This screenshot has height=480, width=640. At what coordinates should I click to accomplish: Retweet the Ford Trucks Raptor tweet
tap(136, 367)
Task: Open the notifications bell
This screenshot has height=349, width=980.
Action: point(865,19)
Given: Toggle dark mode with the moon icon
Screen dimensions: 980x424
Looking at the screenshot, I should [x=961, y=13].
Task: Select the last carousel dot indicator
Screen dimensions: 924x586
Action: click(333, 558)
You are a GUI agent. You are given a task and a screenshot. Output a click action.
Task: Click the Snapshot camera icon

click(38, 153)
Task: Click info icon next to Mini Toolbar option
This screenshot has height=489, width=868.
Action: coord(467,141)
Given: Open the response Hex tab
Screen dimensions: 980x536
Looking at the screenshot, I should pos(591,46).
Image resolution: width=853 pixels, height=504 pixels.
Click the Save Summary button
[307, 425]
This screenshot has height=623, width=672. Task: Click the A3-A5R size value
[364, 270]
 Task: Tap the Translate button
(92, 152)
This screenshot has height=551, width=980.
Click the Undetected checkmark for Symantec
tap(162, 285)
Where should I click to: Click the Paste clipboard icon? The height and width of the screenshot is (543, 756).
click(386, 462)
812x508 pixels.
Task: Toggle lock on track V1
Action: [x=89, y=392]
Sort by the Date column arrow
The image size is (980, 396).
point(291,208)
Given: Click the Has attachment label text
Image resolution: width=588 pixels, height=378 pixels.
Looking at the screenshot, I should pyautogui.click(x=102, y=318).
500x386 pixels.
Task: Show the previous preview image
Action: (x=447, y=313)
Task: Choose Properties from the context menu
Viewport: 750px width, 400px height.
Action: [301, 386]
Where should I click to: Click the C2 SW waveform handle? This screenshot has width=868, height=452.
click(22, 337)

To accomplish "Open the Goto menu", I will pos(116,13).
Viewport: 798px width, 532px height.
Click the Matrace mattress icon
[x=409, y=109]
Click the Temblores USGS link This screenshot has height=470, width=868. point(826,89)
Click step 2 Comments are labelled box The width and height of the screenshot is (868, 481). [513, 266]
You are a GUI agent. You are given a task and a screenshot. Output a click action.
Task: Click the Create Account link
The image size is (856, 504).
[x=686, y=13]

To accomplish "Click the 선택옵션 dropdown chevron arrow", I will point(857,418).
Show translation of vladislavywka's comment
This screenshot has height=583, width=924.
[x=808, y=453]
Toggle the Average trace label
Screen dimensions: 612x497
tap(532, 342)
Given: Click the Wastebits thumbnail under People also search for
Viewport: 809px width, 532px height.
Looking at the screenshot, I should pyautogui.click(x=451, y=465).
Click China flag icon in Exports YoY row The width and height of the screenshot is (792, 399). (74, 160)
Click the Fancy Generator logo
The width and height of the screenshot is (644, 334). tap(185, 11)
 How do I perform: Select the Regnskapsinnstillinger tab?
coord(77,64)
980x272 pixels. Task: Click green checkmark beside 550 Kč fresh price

==========

▶ Work to complete: Copy out exactly the lines running from the line with "Task: Choose Properties from the context menu" to the end of the records, inclusive.

▶ Answer box:
Task: Choose Properties from the context menu
Viewport: 750px width, 400px height.
Action: [301, 386]
Where should I click to: Click the C2 SW waveform handle? This screenshot has width=868, height=452.
click(22, 337)

To accomplish "Open the Goto menu", I will pos(116,13).
Viewport: 798px width, 532px height.
Click the Matrace mattress icon
[x=409, y=109]
Click the Temblores USGS link This screenshot has height=470, width=868. point(826,89)
Click step 2 Comments are labelled box The width and height of the screenshot is (868, 481). [513, 266]
You are a GUI agent. You are given a task and a screenshot. Output a click action.
Task: Click the Create Account link
The image size is (856, 504).
[x=686, y=13]

To accomplish "Click the 선택옵션 dropdown chevron arrow", I will point(857,418).
Show translation of vladislavywka's comment
This screenshot has height=583, width=924.
[x=808, y=453]
Toggle the Average trace label
Screen dimensions: 612x497
tap(532, 342)
Given: Click the Wastebits thumbnail under People also search for
Viewport: 809px width, 532px height.
Looking at the screenshot, I should pyautogui.click(x=451, y=465).
Click China flag icon in Exports YoY row The width and height of the screenshot is (792, 399). (74, 160)
Click the Fancy Generator logo
The width and height of the screenshot is (644, 334). tap(185, 11)
 How do I perform: Select the Regnskapsinnstillinger tab?
coord(77,64)
980x272 pixels. Task: Click green checkmark beside 550 Kč fresh price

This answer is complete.